論文概要：医学や経済学の応用分野で、過去の時系列データを用いて、方策を評価し最適な方策を学習する手法（Off-policy evaluation, Off-policy learning）は重要になってきていている。また理論的な研究も因果推論や強化学習のコミュニティでとても盛んになっている。しかし、既存の有名な推定手法（Sequential IPWや Marginal sturctural model）はホライズン数が長くなるにつれ推定量の誤差が指数的に爆発するという、ホライズン数の呪いという問題がある。実際に、モバイルアプリを用いたMicro randomized trialsではホライズンが何百となり、ホライズン数の呪いは深刻な問題になる。本研究ではMDPにおける方策評価と方策勾配評価の誤差の漸近下限を導出し、実はこの下限はホライズン数に指数的ではなく多項式的に依存することが示した。そして、その下限を達成する推定量を提案しホライズン数の呪いを（部分的に）解いた。提案手法は二つの推定量（周辺密度比とQ関数）を組み合わせたメタアルゴリズムであり、DoublyRobustというロバスト性を持つ。そして提案した方策勾配推定を用いた学習手法の収束レートを示し、やはりレートがホライズン数に対して多項式的に依存するようにできることを示した。また本発表では近年の因果推論と強化学習界隈におけるOff policy learningの重要な論文たちとの関連も、時間が許す限り、俯瞰的に発表する予定である。

1. Policy gradient methods in reinforcement learning update policy parameters by taking steps in the direction of an estimated gradient of policy value. In this paper, we consider the statistically efficient estimation of policy gradients from off-policy data, where the estimation is particularly non-trivial. We derive the asymptotic lower bound on the feasible mean-squared error in both Markov and non-Markov decision processes and show that existing estimators fail to achieve it in general settings. We propose a meta-algorithm that achieves the lower bound without any parametric assumptions and exhibits a unique 3-way double robustness property. We discuss how to estimate nuisances that the algorithm relies on. Finally, we establish guarantees on the rate at which we approach a stationary point when we take steps in the direction of our new estimated policy gradient.

2. Off-policy evaluation (OPE) in reinforcement learning allows one to evaluate novel decision policies without needing to conduct exploration, which is often costly or otherwise infeasible.
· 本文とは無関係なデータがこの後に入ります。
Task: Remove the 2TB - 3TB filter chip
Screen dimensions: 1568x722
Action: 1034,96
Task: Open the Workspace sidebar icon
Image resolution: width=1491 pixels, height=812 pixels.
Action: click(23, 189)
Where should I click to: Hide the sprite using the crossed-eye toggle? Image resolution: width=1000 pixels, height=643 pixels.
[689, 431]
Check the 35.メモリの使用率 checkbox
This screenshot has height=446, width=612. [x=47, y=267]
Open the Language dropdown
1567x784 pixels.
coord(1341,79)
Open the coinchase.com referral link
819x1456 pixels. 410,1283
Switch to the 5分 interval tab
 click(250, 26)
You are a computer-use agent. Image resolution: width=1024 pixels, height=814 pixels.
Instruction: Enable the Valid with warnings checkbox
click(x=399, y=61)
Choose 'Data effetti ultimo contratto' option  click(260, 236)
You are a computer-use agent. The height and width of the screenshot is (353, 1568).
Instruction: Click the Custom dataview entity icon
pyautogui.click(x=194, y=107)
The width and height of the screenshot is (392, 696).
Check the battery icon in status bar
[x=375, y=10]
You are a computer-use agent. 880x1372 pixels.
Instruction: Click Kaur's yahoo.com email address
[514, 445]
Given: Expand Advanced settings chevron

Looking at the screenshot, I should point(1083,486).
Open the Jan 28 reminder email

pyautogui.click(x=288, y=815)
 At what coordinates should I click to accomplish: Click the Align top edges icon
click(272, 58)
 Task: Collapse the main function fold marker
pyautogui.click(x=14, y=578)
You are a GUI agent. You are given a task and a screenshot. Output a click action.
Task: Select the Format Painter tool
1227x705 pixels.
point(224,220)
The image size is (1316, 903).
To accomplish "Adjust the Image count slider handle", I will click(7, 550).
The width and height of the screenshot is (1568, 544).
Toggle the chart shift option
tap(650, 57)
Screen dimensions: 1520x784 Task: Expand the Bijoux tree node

We consider for the first time the semiparametric efficiency limits of OPE in Markov decision processes (MDPs), where actions, rewards, and states are memoryless. We show existing OPE estimators may fail to be efficient in this setting. We develop a new estimator based on cross-fold estimation of q-functions and marginalized density ratios, which we term double reinforcement learning (DRL). We show that DRL is efficient when both components are estimated at fourth-root rates and is also doubly robust when only one component is consistent. We investigate these properties empirically and demonstrate the performance benefits due to harnessing memorylessness.